## [Source excerpt]
▼▼▼

Natalya Nikolayevna Antyukh (, born 26 June 1981) is a Russian sprinter who specializes in the 400 metres and 400 metres hurdles. She won the bronze medal in the 400 metres and a silver for the 4 × 400 m relay at the 2004 Summer Olympics in Athens.

She is currently serving a four-year suspension from 2021 to 2025 for anti-doping rule violations. Her results from 15 July 2012 onwards had been disqualified, including her 2012 Olympic gold medal in the 400 metres hurdles.

According to World Athletics, she last competed in 2016.

Background
Her younger brother Kirill Antyukh is a former competitive sprinter, who turned to bobsleigh, and was part of the reserve Russian squad for the 2014 Winter Olympics.

Career

2004: Double Olympic medalist at 23 years old
Leading up to the 2004 Summer Olympics, Antyukh achieved a personal best time of 49.85 seconds in the 400 metres at the year's Russian Championships in Tula to place second. At the 2004 Summer Olympics in Athens, Greece, she won the bronze medal in the 400 metres with a time of 49.89 seconds, which was 0.48 seconds slower than gold medalist Tonique Williams-Darling of the Bahamas. Four days later, she won the silver medal for the 4×400 m relay with a final relay time of 3:20.16. Six years later, at the 2010 European Championships in Barcelona, Spain, she won the gold medal in the 400 metre hurdles with a personal best time of 52.92 seconds.

2012: Olympic champion at 31 years old
On 8 August 2012, Antyukh, then 31 years old, won the gold medal in the 400 metres hurdles at the 2012 Olympic Games in London, with a personal best time of 52.70 seconds. Three days later, she won the silver medal for the 4×400 m relay, helping finish in a time of 3 minutes, 20.23 seconds. She received the Russian Order of Honour after the Olympics for her performances.

2016: Teammate disqualified, stripped of her 2012 Olympic silver medal
In 2016, Antyukh's silver medal in the 4×400 m relay from the 2012 Olympic Games was stripped, with medals reallocated to relay teams from Jamaica (silver) and Ukraine (bronze), after teammate Antonina Krivoshapka had her results from the event disqualified. In 2019, all Russians, including Antyukh, were banned by the World Anti-Doping Agency from competing in international track and field events representing Russia for a four year period.

▲▲▲

## [Data entries]

▼▼▼

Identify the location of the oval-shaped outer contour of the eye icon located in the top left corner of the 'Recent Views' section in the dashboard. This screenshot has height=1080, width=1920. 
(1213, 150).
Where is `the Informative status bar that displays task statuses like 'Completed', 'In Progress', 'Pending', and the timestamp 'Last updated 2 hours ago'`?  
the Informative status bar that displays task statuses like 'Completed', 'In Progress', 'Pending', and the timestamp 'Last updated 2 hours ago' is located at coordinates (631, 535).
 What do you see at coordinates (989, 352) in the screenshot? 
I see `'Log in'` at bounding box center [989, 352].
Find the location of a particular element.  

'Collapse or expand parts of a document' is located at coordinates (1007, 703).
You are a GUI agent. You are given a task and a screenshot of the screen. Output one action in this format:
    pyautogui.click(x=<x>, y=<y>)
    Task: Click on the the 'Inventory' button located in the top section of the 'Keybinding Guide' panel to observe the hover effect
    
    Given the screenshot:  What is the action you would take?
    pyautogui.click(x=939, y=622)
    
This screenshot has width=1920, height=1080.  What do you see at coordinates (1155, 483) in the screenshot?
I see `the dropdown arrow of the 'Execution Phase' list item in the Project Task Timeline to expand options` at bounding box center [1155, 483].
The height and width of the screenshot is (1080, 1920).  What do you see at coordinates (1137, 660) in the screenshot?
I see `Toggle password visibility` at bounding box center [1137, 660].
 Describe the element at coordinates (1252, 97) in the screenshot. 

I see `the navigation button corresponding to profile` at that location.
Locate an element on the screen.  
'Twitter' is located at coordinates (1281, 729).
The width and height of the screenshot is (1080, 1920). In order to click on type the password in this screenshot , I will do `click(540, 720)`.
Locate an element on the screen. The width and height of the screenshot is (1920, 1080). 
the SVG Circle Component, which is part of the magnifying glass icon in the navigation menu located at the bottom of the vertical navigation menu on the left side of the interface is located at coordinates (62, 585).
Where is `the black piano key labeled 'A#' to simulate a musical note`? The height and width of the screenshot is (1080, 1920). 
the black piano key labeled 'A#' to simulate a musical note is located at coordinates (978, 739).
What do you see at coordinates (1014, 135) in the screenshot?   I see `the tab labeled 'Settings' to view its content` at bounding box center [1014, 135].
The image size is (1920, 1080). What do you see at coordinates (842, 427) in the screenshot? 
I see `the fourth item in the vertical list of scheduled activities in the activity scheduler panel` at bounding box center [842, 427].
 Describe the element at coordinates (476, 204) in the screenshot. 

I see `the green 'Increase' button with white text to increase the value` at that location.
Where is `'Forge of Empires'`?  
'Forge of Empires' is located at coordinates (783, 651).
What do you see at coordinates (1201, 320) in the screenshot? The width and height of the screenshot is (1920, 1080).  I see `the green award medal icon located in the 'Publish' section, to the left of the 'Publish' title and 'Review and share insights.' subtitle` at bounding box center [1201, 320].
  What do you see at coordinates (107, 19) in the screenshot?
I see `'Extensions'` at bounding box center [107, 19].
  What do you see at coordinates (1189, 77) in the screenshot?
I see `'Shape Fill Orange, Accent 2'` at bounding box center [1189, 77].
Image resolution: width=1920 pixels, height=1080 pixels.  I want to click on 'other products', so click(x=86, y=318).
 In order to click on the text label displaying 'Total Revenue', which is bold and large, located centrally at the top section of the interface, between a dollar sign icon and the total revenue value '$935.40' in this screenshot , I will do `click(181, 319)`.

▲▲▲

## [Requirements]
1. Reproduce the sprinter biography verbatim from "Natalya Nikolayevna Antyukh" to "Olympics in Athens.".
2. According to the sprinter biography, what time did Antyukh run to win the 400 metres hurdles at the 2012 Olympic Games in London?

## [Task solutions]
1.
Natalya Nikolayevna Antyukh (, born 26 June 1981) is a Russian sprinter who specializes in the 400 metres and 400 metres hurdles. She won the bronze medal in the 400 metres and a silver for the 4 × 400 m relay at the 2004 Summer Olympics in Athens.

2. 52.70 seconds